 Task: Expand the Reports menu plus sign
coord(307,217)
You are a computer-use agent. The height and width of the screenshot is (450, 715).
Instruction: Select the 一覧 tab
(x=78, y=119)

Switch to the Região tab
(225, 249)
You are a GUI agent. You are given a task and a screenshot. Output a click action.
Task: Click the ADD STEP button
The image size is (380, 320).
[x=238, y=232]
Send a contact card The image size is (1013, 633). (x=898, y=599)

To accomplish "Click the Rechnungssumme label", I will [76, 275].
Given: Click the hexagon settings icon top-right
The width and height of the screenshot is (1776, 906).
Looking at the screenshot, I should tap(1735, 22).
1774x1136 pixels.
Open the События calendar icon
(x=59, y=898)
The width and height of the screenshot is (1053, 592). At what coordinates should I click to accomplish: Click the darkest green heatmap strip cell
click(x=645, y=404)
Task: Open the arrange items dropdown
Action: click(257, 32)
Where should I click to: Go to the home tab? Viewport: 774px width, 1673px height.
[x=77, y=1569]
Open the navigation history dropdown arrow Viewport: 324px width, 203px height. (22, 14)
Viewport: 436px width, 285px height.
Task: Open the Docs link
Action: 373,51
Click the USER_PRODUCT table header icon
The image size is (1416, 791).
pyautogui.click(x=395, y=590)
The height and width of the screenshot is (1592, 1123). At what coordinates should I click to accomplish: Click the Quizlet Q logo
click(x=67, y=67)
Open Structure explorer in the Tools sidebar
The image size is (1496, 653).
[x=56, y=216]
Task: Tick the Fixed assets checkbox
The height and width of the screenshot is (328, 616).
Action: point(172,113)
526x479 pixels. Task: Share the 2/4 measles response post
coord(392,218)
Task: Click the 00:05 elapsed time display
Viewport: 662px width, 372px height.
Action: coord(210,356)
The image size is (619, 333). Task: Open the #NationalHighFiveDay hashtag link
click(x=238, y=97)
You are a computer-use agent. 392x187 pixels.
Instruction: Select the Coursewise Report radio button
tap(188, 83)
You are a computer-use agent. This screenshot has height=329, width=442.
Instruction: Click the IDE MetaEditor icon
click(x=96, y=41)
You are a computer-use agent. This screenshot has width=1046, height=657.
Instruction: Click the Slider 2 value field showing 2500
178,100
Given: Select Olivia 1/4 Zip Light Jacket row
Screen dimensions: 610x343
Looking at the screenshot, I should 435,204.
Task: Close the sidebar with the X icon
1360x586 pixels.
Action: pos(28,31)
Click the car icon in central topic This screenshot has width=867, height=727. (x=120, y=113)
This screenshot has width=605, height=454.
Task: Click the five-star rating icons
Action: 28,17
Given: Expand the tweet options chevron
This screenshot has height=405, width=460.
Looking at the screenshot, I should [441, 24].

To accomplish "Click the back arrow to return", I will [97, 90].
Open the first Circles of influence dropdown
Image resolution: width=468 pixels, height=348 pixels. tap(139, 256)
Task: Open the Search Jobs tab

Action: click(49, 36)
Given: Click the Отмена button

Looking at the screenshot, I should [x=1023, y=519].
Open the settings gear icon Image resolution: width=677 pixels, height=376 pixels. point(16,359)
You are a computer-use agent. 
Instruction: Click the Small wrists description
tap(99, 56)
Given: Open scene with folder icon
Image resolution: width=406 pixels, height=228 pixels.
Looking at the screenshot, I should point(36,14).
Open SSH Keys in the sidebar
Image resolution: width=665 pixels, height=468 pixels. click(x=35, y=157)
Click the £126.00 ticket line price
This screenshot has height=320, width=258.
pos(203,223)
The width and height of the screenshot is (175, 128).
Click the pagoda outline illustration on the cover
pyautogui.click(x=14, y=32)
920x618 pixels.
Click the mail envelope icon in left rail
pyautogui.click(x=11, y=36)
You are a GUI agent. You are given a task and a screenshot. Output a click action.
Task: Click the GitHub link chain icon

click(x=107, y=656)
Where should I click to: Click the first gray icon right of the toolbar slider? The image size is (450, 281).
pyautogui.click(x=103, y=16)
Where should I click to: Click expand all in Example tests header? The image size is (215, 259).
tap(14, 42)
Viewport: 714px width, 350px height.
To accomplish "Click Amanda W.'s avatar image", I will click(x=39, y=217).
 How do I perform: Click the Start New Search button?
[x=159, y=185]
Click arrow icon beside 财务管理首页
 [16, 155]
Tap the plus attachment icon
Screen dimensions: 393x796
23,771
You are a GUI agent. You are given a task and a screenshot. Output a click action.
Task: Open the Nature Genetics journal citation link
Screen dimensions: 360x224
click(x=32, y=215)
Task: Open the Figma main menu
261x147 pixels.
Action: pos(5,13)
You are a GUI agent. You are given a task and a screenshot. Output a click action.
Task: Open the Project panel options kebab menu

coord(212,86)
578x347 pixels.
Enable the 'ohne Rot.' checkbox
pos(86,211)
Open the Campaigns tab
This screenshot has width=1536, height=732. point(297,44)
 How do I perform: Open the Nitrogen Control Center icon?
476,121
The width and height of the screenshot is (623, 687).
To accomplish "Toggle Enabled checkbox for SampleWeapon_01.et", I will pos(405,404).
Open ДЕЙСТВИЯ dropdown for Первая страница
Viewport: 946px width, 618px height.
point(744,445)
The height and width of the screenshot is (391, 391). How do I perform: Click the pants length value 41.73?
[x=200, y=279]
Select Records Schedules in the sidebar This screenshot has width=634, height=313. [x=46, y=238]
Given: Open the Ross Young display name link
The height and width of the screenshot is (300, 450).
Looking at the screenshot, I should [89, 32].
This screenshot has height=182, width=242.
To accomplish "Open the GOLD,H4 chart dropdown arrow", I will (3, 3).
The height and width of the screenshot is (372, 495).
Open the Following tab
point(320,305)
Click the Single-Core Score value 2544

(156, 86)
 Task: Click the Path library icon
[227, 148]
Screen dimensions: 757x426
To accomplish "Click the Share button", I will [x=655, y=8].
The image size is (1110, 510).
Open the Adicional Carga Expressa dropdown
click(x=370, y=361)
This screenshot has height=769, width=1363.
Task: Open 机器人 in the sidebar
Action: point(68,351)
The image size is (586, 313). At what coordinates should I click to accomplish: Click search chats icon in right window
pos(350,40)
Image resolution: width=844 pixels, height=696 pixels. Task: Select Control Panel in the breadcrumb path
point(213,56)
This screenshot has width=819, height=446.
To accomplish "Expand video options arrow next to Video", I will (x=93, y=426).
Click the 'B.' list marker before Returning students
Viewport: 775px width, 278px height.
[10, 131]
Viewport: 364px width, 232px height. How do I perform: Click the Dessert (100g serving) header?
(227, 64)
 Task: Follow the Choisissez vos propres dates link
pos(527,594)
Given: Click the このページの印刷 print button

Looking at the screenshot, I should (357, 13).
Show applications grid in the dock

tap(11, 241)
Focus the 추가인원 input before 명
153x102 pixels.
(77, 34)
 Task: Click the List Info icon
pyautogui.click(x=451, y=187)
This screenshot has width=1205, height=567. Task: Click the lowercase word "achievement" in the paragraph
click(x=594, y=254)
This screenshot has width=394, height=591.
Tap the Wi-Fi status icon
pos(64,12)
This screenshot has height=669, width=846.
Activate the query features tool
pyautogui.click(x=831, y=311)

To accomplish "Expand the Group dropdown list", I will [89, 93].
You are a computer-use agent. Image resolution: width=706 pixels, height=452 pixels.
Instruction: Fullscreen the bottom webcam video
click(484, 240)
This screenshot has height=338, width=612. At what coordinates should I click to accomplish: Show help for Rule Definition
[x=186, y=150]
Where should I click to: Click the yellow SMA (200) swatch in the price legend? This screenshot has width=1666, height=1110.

[WHAT THE TASK REQUIRES] Can you format the entries above as a JSON list of strings, one string per line, leaving out blank lines?

[EXERCISE ANSWER]
[
  " Task: Expand the Reports menu plus sign",
  "coord(307,217)",
  "You are a computer-use agent. The height and width of the screenshot is (450, 715).",
  "Instruction: Select the 一覧 tab",
  "(x=78, y=119)",
  "Switch to the Região tab",
  "(225, 249)",
  "You are a GUI agent. You are given a task and a screenshot. Output a click action.",
  "Task: Click the ADD STEP button",
  "The image size is (380, 320).",
  "[x=238, y=232]",
  "Send a contact card The image size is (1013, 633). (x=898, y=599)",
  "To accomplish \"Click the Rechnungssumme label\", I will [76, 275].",
  "Given: Click the hexagon settings icon top-right",
  "The width and height of the screenshot is (1776, 906).",
  "Looking at the screenshot, I should tap(1735, 22).",
  "1774x1136 pixels.",
  "Open the События calendar icon",
  "(x=59, y=898)",
  "The width and height of the screenshot is (1053, 592). At what coordinates should I click to accomplish: Click the darkest green heatmap strip cell",
  "click(x=645, y=404)",
  "Task: Open the arrange items dropdown",
  "Action: click(257, 32)",
  "Where should I click to: Go to the home tab? Viewport: 774px width, 1673px height.",
  "[x=77, y=1569]",
  "Open the navigation history dropdown arrow Viewport: 324px width, 203px height. (22, 14)",
  "Viewport: 436px width, 285px height.",
  "Task: Open the Docs link",
  "Action: 373,51",
  "Click the USER_PRODUCT table header icon",
  "The image size is (1416, 791).",
  "pyautogui.click(x=395, y=590)",
  "The height and width of the screenshot is (1592, 1123). At what coordinates should I click to accomplish: Click the Quizlet Q logo",
  "click(x=67, y=67)",
  "Open Structure explorer in the Tools sidebar",
  "The image size is (1496, 653).",
  "[x=56, y=216]",
  "Task: Tick the Fixed assets checkbox",
  "The height and width of the screenshot is (328, 616).",
  "Action: point(172,113)",
  "526x479 pixels. Task: Share the 2/4 measles response post",
  "coord(392,218)",
  "Task: Click the 00:05 elapsed time display",
  "Viewport: 662px width, 372px height.",
  "Action: coord(210,356)",
  "The image size is (619, 333). Task: Open the #NationalHighFiveDay hashtag link",
  "click(x=238, y=97)",
  "You are a computer-use agent. 392x187 pixels.",
  "Instruction: Select the Coursewise Report radio button",
  "tap(188, 83)",
  "You are a computer-use agent. This screenshot has height=329, width=442.",
  "Instruction: Click the IDE MetaEditor icon",
  "click(x=96, y=41)",
  "You are a computer-use agent. This screenshot has width=1046, height=657.",
  "Instruction: Click the Slider 2 value field showing 2500",
  "178,100",
  "Given: Select Olivia 1/4 Zip Light Jacket row",
  "Screen dimensions: 610x343",
  "Looking at the screenshot, I should 435,204.",
  "Task: Close the sidebar with the X icon",
  "1360x586 pixels.",
  "Action: pos(28,31)",
  "Click the car icon in central topic This screenshot has width=867, height=727. (x=120, y=113)",
  "This screenshot has width=605, height=454.",
  "Task: Click the five-star rating icons",
  "Action: 28,17",
  "Given: Expand the tweet options chevron",
  "This screenshot has height=405, width=460.",
  "Looking at the screenshot, I should [441, 24].",
  "To accomplish \"Click the back arrow to return\", I will [97, 90].",
  "Open the first Circles of influence dropdown",
  "Image resolution: width=468 pixels, height=348 pixels. tap(139, 256)",
  "Task: Open the Search Jobs tab",
  "Action: click(49, 36)",
  "Given: Click the Отмена button",
  "Looking at the screenshot, I should [x=1023, y=519].",
  "Open the settings gear icon Image resolution: width=677 pixels, height=376 pixels. point(16,359)",
  "You are a computer-use agent. ",
  "Instruction: Click the Small wrists description",
  "tap(99, 56)",
  "Given: Open scene with folder icon",
  "Image resolution: width=406 pixels, height=228 pixels.",
  "Looking at the screenshot, I should point(36,14).",
  "Open SSH Keys in the sidebar",
  "Image resolution: width=665 pixels, height=468 pixels. click(x=35, y=157)",
  "Click the £126.00 ticket line price",
  "This screenshot has height=320, width=258.",
  "pos(203,223)",
  "The width and height of the screenshot is (175, 128).",
  "Click the pagoda outline illustration on the cover",
  "pyautogui.click(x=14, y=32)",
  "920x618 pixels.",
  "Click the mail envelope icon in left rail",
  "pyautogui.click(x=11, y=36)",
  "You are a GUI agent. You are given a task and a screenshot. Output a click action.",
  "Task: Click the GitHub link chain icon",
  "click(x=107, y=656)",
  "Where should I click to: Click the first gray icon right of the toolbar slider? The image size is (450, 281).",
  "pyautogui.click(x=103, y=16)",
  "Where should I click to: Click expand all in Example tests header? The image size is (215, 259).",
  "tap(14, 42)",
  "Viewport: 714px width, 350px height.",
  "To accomplish \"Click Amanda W.'s avatar image\", I will click(x=39, y=217).",
  " How do I perform: Click the Start New Search button?",
  "[x=159, y=185]",
  "Click arrow icon beside 财务管理首页",
  " [16, 155]",
  "Tap the plus attachment icon",
  "Screen dimensions: 393x796",
  "23,771",
  "You are a GUI agent. You are given a task and a screenshot. Output a click action.",
  "Task: Open the Nature Genetics journal citation link",
  "Screen dimensions: 360x224",
  "click(x=32, y=215)",
  "Task: Open the Figma main menu",
  "261x147 pixels.",
  "Action: pos(5,13)",
  "You are a GUI agent. You are given a task and a screenshot. Output a click action.",
  "Task: Open the Project panel options kebab menu",
  "coord(212,86)",
  "578x347 pixels.",
  "Enable the 'ohne Rot.' checkbox",
  "pos(86,211)",
  "Open the Campaigns tab",
  "This screenshot has width=1536, height=732. point(297,44)",
  " How do I perform: Open the Nitrogen Control Center icon?",
  "476,121",
  "The width and height of the screenshot is (623, 687).",
  "To accomplish \"Toggle Enabled checkbox for SampleWeapon_01.et\", I will pos(405,404).",
  "Open ДЕЙСТВИЯ dropdown for Первая страница",
  "Viewport: 946px width, 618px height.",
  "point(744,445)",
  "The height and width of the screenshot is (391, 391). How do I perform: Click the pants length value 41.73?",
  "[x=200, y=279]",
  "Select Records Schedules in the sidebar This screenshot has width=634, height=313. [x=46, y=238]",
  "Given: Open the Ross Young display name link",
  "The height and width of the screenshot is (300, 450).",
  "Looking at the screenshot, I should [89, 32].",
  "This screenshot has height=182, width=242.",
  "To accomplish \"Open the GOLD,H4 chart dropdown arrow\", I will (3, 3).",
  "The height and width of the screenshot is (372, 495).",
  "Open the Following tab",
  "point(320,305)",
  "Click the Single-Core Score value 2544",
  "(156, 86)",
  " Task: Click the Path library icon",
  "[227, 148]",
  "Screen dimensions: 757x426",
  "To accomplish \"Click the Share button\", I will [x=655, y=8].",
  "The image size is (1110, 510).",
  "Open the Adicional Carga Expressa dropdown",
  "click(x=370, y=361)",
  "This screenshot has height=769, width=1363.",
  "Task: Open 机器人 in the sidebar",
  "Action: point(68,351)",
  "The image size is (586, 313). At what coordinates should I click to accomplish: Click search chats icon in right window",
  "pos(350,40)",
  "Image resolution: width=844 pixels, height=696 pixels. Task: Select Control Panel in the breadcrumb path",
  "point(213,56)",
  "This screenshot has width=819, height=446.",
  "To accomplish \"Expand video options arrow next to Video\", I will (x=93, y=426).",
  "Click the 'B.' list marker before Returning students",
  "Viewport: 775px width, 278px height.",
  "[10, 131]",
  "Viewport: 364px width, 232px height. How do I perform: Click the Dessert (100g serving) header?",
  "(227, 64)",
  " Task: Follow the Choisissez vos propres dates link",
  "pos(527,594)",
  "Given: Click the このページの印刷 print button",
  "Looking at the screenshot, I should (357, 13).",
  "Show applications grid in the dock",
  "tap(11, 241)",
  "Focus the 추가인원 input before 명",
  "153x102 pixels.",
  "(77, 34)",
  " Task: Click the List Info icon",
  "pyautogui.click(x=451, y=187)",
  "This screenshot has width=1205, height=567. Task: Click the lowercase word \"achievement\" in the paragraph",
  "click(x=594, y=254)",
  "This screenshot has width=394, height=591.",
  "Tap the Wi-Fi status icon",
  "pos(64,12)",
  "This screenshot has height=669, width=846.",
  "Activate the query features tool",
  "pyautogui.click(x=831, y=311)",
  "To accomplish \"Expand the Group dropdown list\", I will [89, 93].",
  "You are a computer-use agent. Image resolution: width=706 pixels, height=452 pixels.",
  "Instruction: Fullscreen the bottom webcam video",
  "click(484, 240)",
  "This screenshot has height=338, width=612. At what coordinates should I click to accomplish: Show help for Rule Definition",
  "[x=186, y=150]",
  "Where should I click to: Click the yellow SMA (200) swatch in the price legend? This screenshot has width=1666, height=1110."
]